A few years ago, my daughter, who is a social worker, introduced me to a new term (at least new to me). We were watching my grandchildren (her children and their two cousins) sitting on a floor ankle deep in toys. There was occasional noise. I said something about how they were all doing together, and she laughed and said, “Oh, Dad, that’s only parallel play. Just give them a couple more years.” What she meant was, they were occupying the same space, but they were really engaged in toddler’s solitaire, focused on a few toys and oblivious to the others around them, except when possession of a toy would come into dispute.
Her forecast verified. Today, the oldest is only eight, but already when those same kids are together, the engagement is on an entirely different plane. There’s talk, there’s laughter. There’s common purpose and shared energy. They’re cooking up projects. It’s amazing. I can hardly wait until we hit the next level.
Something like that is happening in meteorology. Back in the postwar world of the late 1940’s (see the August 8 post, Billionaires follow lead of former private-sector meteorologist), Lewis Cullman and his fellow private-sector meteorologists were sharing the same space with the Weather Bureau, and frustrated by what they saw as unfair competition in the service delivery. It was only this one aspect that concerned them. Everyone conceded that the government would be responsible for the observations, for the communication and compiling of all that information. Numerical modeling still lay a few years in the future. The issue was who would deliver the paltry weather information of the time that last mile to the public, and to specialized users.
Fast forward sixty years. Today public and private sector are partnering up across every link in the chain from weather observations to use of that information to save lives, grow the economy, protect the environment, and foster national security. The government still owns many of the observing instruments and platforms. But the radars, the satellite sensors, the satellite platforms themselves, the data links, and the big computing facilities are all built by the private sector. And when it comes to surface sensor networks, federal government agencies today own only a small fraction of the sensors. The rest are in multiple hands.

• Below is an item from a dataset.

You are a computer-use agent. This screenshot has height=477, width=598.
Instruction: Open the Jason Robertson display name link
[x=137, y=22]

Go into any government computing centers, where the big numerical weather predictions models are being run, and it won’t be uncommon to find contractors working side by side with government employees, in operations and maintenance, doing model development, etc. Virtually all of the service delivery is in private hands – and a wide range of those to boot. What once was the purview of the daily newspapers, radio stations, is now everywhere – on the internet, on laptops, handhelds, in cars – you name it. And at every step, it’s hard, and in some sense, rather pointless, for users to separate out the respective roles of public- and private-sector players in bringing this information to them.

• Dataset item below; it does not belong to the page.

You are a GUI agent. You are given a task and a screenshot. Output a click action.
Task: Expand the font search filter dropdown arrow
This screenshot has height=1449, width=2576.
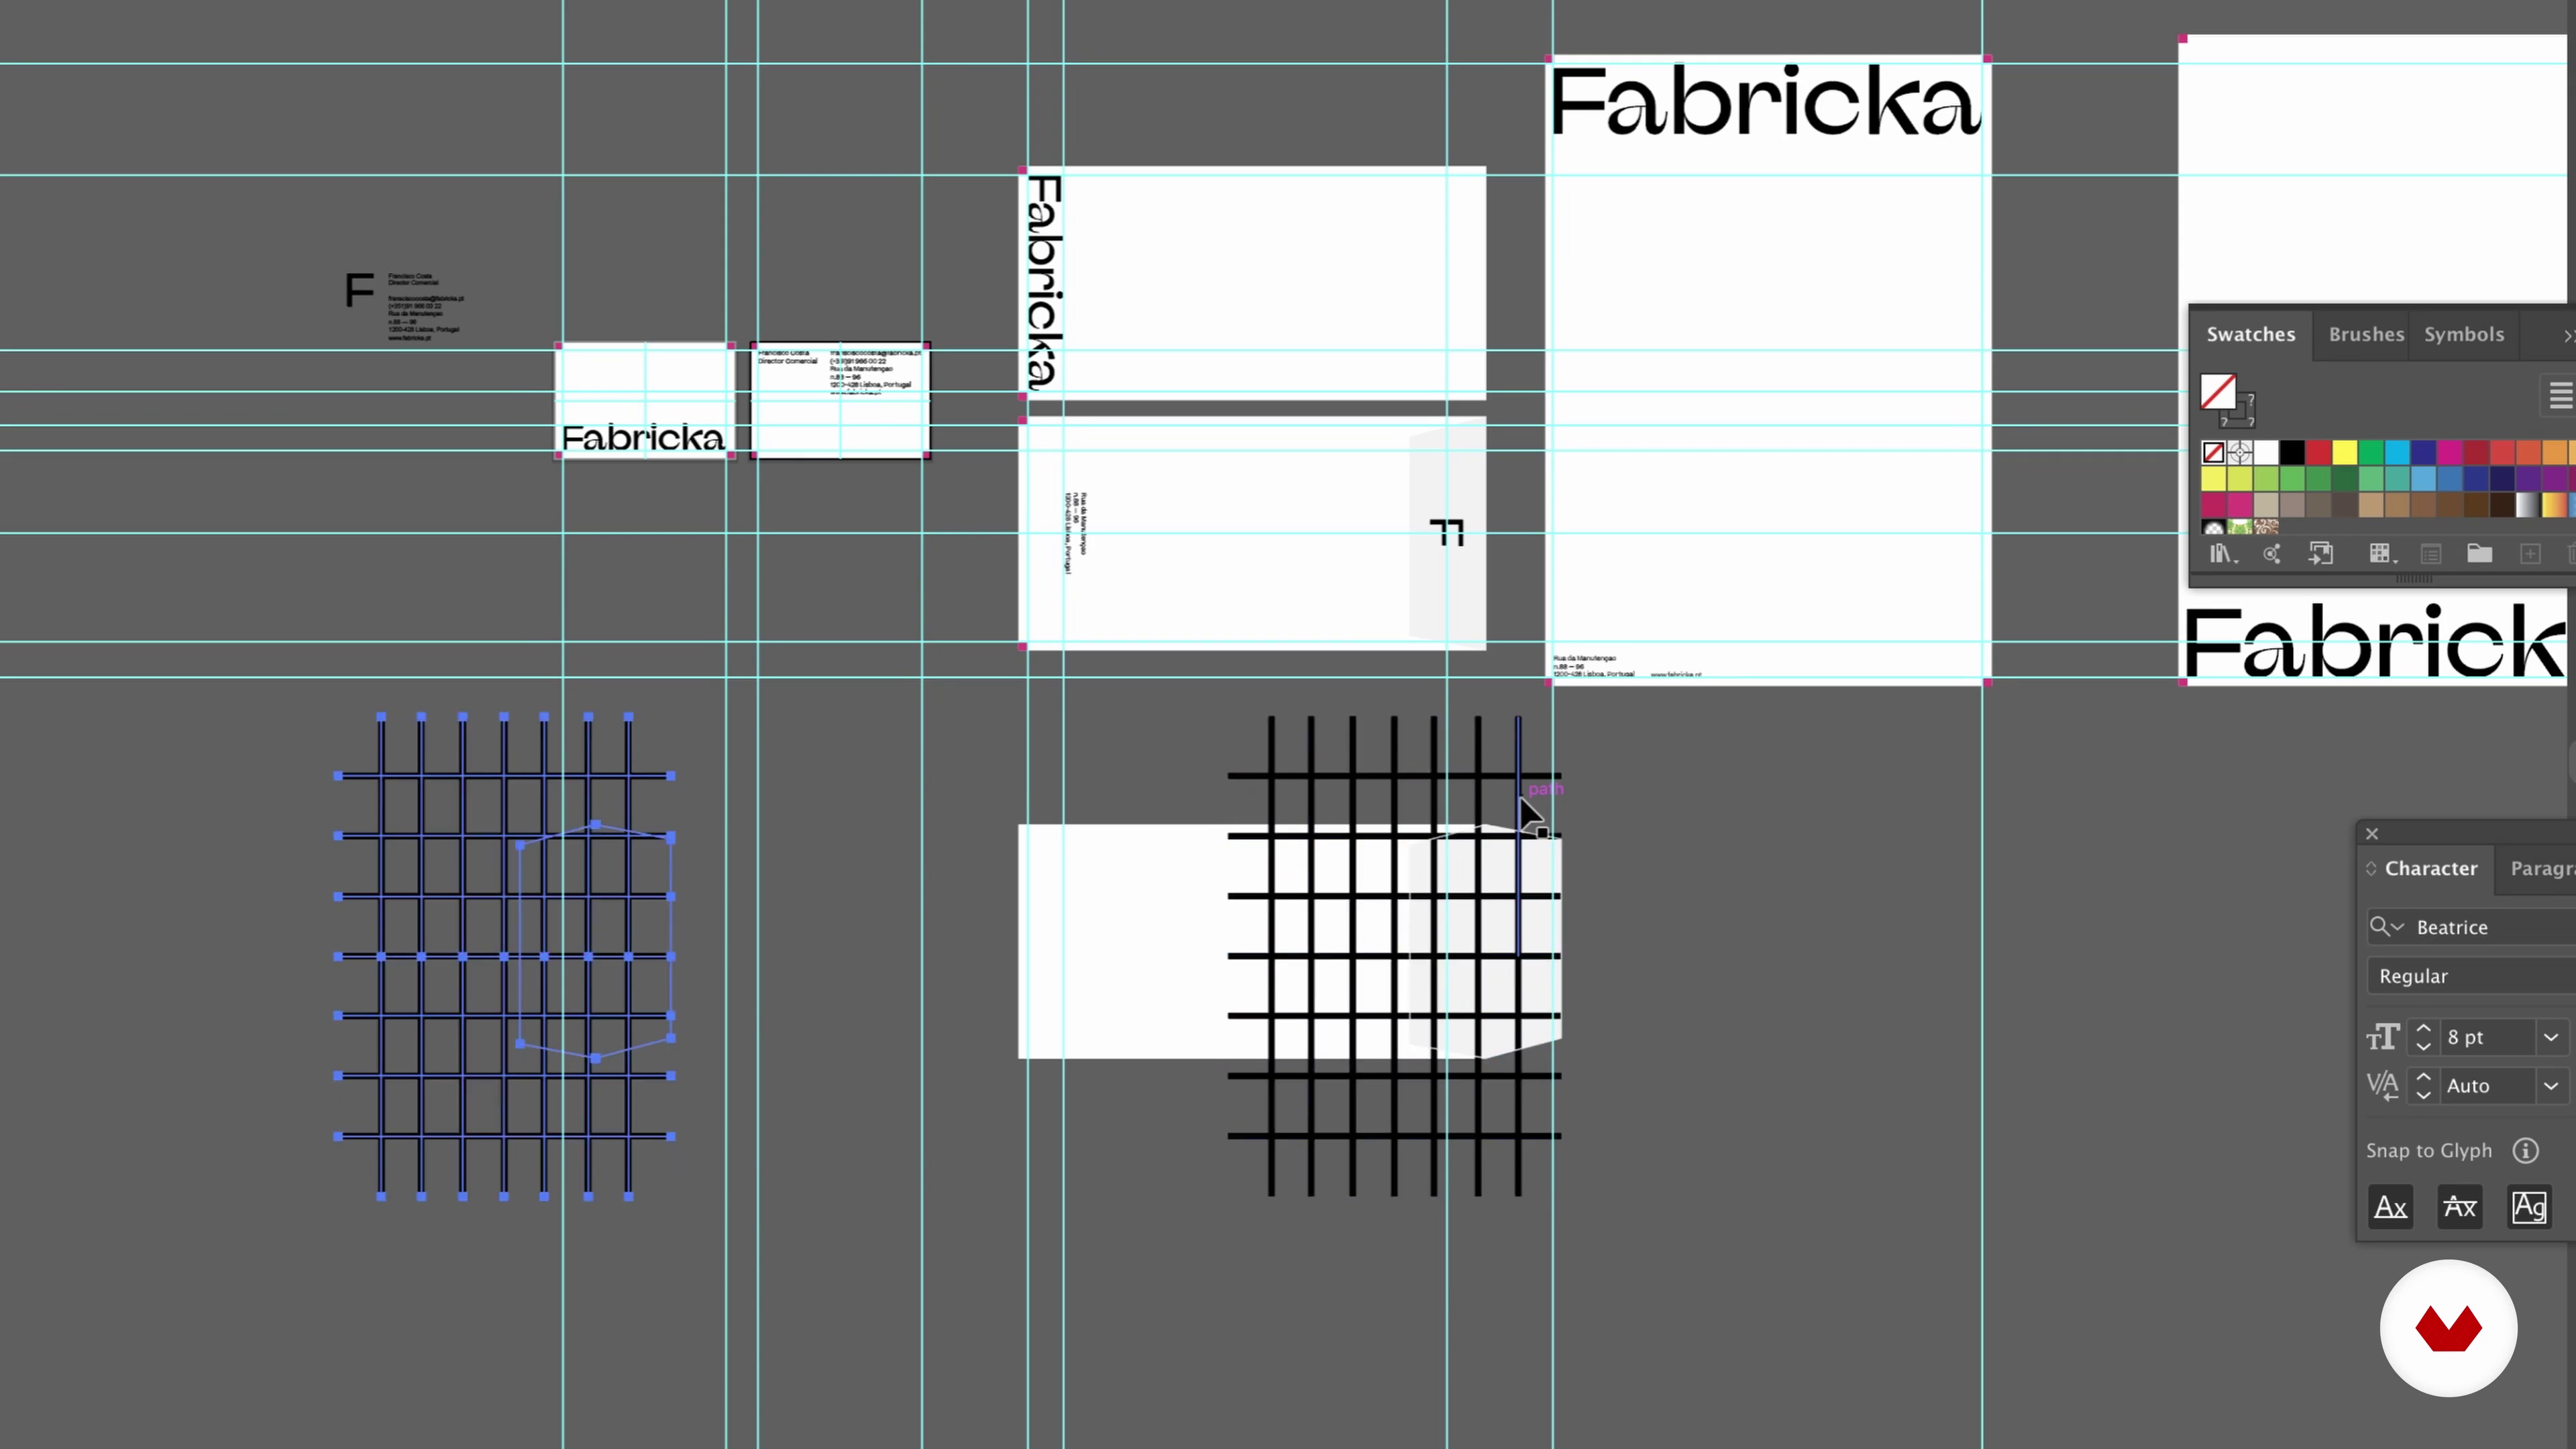coord(2397,927)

And this collaboration is facing complex new challenges. Let’s look at just one – wind energy. Every evening, when you and I are watching television, we see advertisements touting green energy, and more likely than not, showing a farm of wind turbines, majestically towering above the terrain, and turning slowly in the background. But there’s a complicated reality behind all this. The towers are now 100 meters high (think of a football field turned upwards on its end). Wind speeds are variable from top to bottom of the turbine blades. In fact the blades are now so big that wind direction can be substantially different between top and bottom of the blades. The resulting stresses increase the need for maintenance, and reduce the turbine lifetimes. Don’t believe me? Go to Google Images, and type in “wind turbine damage.” You’ll see pictures of turbines missing blades, of blades so warped they look like something from a Salvador Dali painting, of turbines on fire, of burnt-out turbine hulks. At the same time, the complexities of temporally-variable low-level winds over the irregular terrain where we find many of these wind farms mean power output is less than what may have been hoped.
One of the keys to reducing the need for turbine maintenance, and increasing the power output from wind farms is better numerical weather prediction, not on global scales, but on the scale of the wind farms themselves, and for just a few hours. Turns out that such forecast capabilities have other uses as well – for solar power, or for agriculture, or to support ground transportation. So what should we do? And who should do it? And how will we pay for it? To tackle these issues requires that government, corporations, and academic researchers all pull together. The conversations here at State College are partly about sorting all that out, on strategic as well as tactical levels.
Today, here in State College, as the private sector, the public sector, and academic researchers convene, we’re only eight years old in weather,-water,-and-climate-services-and-sciences years. Our field is still young. But there’s talk, there’s laughter. There’s common purpose and shared energy. We’re cooking up projects. It’s amazing. I can hardly wait until we hit the next level.